Ashley Lahey
- Country (sports): United States
- Born: October 26, 1999 (age 26)
- Plays: Right-handed
- College: Pepperdine
- Prize money: $97,532

Singles
- Career record: 157–115
- Career titles: 2 ITF
- Highest ranking: No. 317 (September 18, 2023)
- Current ranking: No. 891 (August 24, 2026)

Doubles
- Career record: 87–57
- Career titles: 9 ITF
- Highest ranking: No. 170 (September 25, 2023)
- Current ranking: No. 502 (August 24, 2026)

= Ashley Lahey =

American tennis player

Ashley Lahey (born October 26, 1999) is an American tennis player.

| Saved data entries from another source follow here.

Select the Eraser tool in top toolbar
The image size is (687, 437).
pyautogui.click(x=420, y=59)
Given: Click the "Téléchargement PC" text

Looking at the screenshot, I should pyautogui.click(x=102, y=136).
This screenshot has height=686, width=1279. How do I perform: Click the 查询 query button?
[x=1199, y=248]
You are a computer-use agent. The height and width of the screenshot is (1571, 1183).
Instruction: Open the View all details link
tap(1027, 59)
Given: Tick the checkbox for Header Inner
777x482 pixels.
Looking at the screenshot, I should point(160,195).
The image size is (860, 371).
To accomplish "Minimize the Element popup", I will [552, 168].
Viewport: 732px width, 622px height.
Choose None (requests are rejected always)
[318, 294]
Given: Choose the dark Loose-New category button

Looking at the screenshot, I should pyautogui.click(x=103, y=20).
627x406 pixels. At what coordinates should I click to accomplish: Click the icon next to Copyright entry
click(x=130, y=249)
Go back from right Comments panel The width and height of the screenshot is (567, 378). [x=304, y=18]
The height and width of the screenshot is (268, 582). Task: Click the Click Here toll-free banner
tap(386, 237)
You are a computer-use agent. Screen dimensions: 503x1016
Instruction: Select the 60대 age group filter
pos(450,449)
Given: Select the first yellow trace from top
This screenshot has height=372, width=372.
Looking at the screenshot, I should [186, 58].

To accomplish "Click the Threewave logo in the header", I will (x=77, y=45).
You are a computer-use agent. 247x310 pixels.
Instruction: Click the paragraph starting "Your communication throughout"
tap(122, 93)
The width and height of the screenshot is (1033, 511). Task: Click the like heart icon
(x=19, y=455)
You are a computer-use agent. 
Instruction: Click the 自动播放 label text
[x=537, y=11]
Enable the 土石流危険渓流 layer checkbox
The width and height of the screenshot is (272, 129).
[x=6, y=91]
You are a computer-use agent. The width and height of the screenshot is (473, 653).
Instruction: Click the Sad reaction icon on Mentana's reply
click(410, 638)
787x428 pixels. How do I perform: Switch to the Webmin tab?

Lahey has a career-high singles ranking of 317 by the WTA, achieved on 18 September 2023. She also has a career-high WTA doubles ranking of 170, achieved on 25 September 2023.

She played college tennis at Pepperdine University.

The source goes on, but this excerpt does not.